The appeal to polarization, facilitated by a social media-fueled and partisan news environment, is a key part of the strategy in normal times. In fact, it helps explain why the "pivot to the center" often expected from populists has a habit of not coming to fruition.
The incentive to polarize becomes even stronger, however, during an extreme period such as the one brought about by the pandemic. This may seem paradoxical: after all, it is intuitive to think that a crisis increases voter demand for a safe pair of hands, and there is evidence that this is indeed the case.
A politician like Bolsonaro cannot possibly offer a calm, uniting response. It is simply not credible.
But a politician like Bolsonaro cannot possibly offer a calm, uniting response. It is simply not credible for someone who has neither the capabilities nor the personality to suddenly convince voters that he can provide purposeful, effective leadership. This, combined with the rejection of science and expertise that is a standard part of the populist playbook, cuts off what could have been alternative paths available to politicians of a different kind.
It follows that the only option is to double down on the original bet. The populist leader may not convince a majority that he's the right guy to have in charge, but the strategy has never been about convincing a majority of that. Instead, the playbook is to keep enough people on board, using partisan media and Twitter (and in Brazil's case, WhatsApp) to project an image of effective leadership — which, given the reality of public health and economic catastrophe, again requires assigning blame to adversaries or foreign entities. Add to this core support enough people who are sufficiently fearful of an alternative, and this can sustain the leader's viability.

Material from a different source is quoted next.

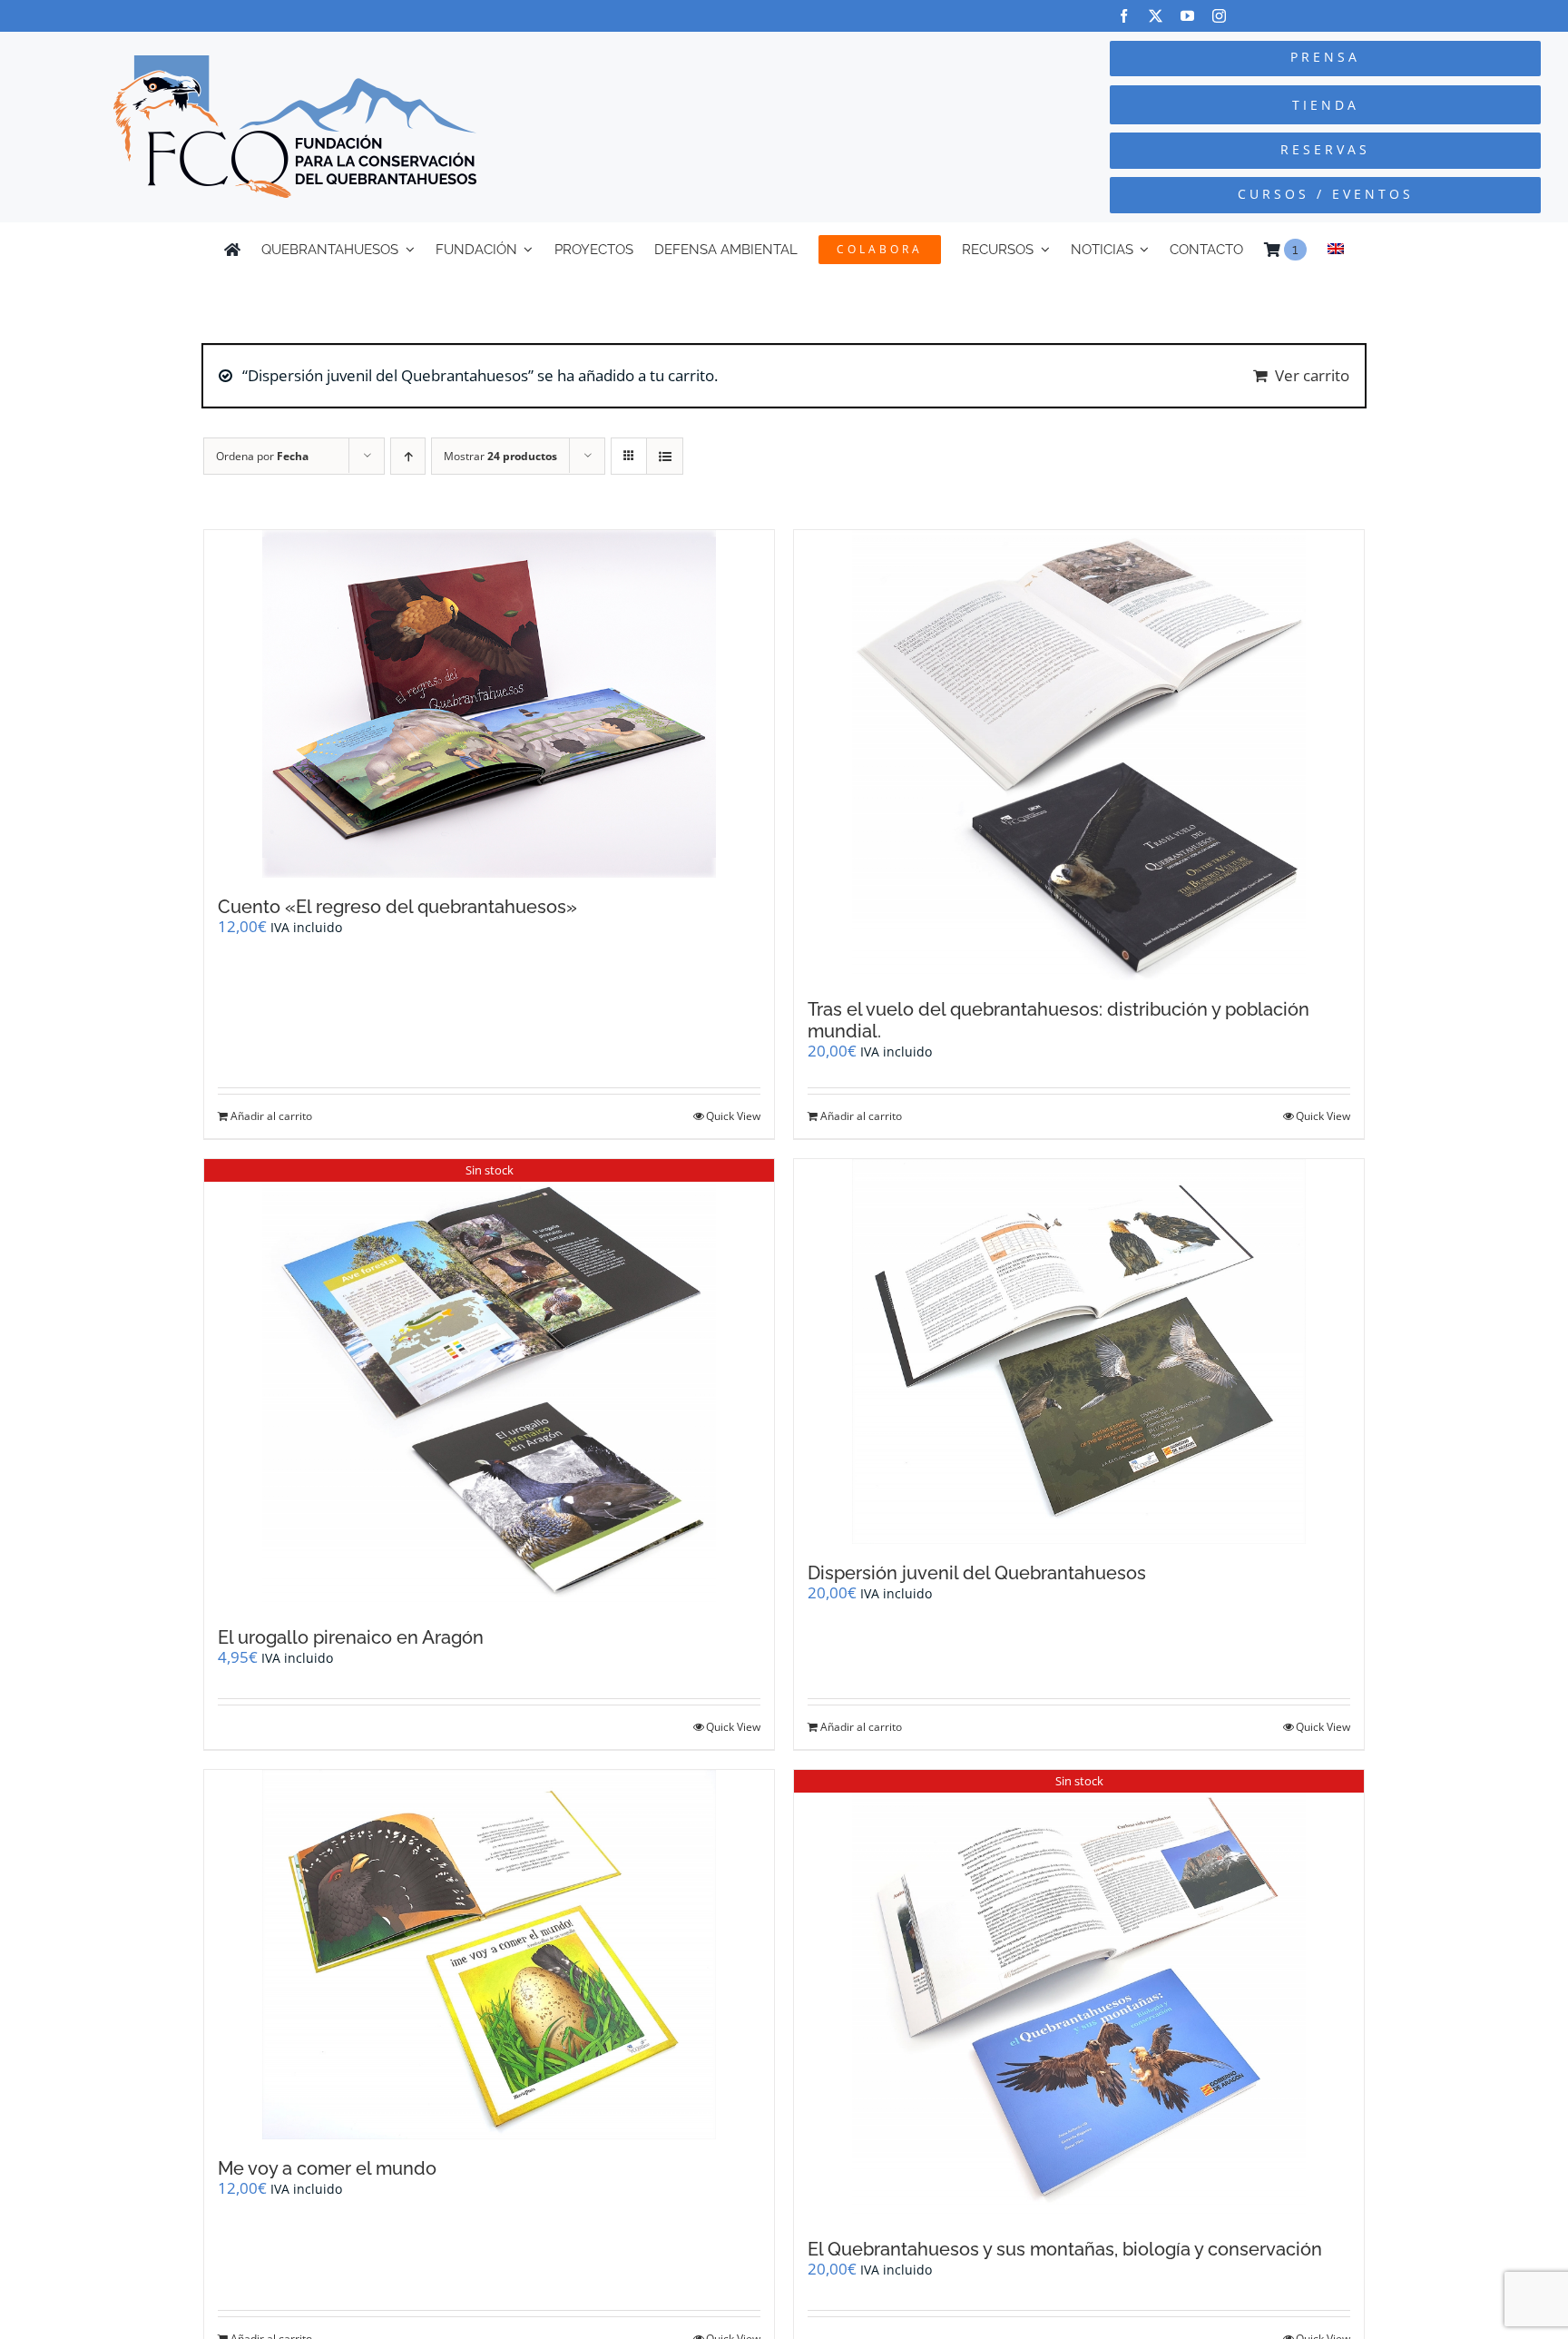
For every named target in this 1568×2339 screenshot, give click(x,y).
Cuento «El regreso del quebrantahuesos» (397, 907)
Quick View (733, 1116)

In the context of Brazil, where institutions are under stress, only the end goal remains unclear. Will Bolsonaro use the crisis to try to amass extraordinary powers (à la Viktor Orbán in Hungary or Benjamin Netanyahu in Israel)? We believe he may well try. And he is at the very least acting like someone who would like to. This goes along rather naturally with the strategy of fostering polarization, as his renewed bet generates pushback which then calls for raising the stakes even further.
At the same time, there is reason to think that Bolsonaro’s chances of success in such an endeavor have, if anything, receded. Bluster and aggressive rhetoric can only take you so far, as the trajectories of many populist leaders of the current crop illustrate, but chances are that you cannot fake your way out of a mishandled pandemic and an economic disaster. Bolsonaro may be tempted to up the antidemocratic ante, but we cannot help but think that many of the key players whose support he would need in order to succeed are now less likely to follow his march of folly.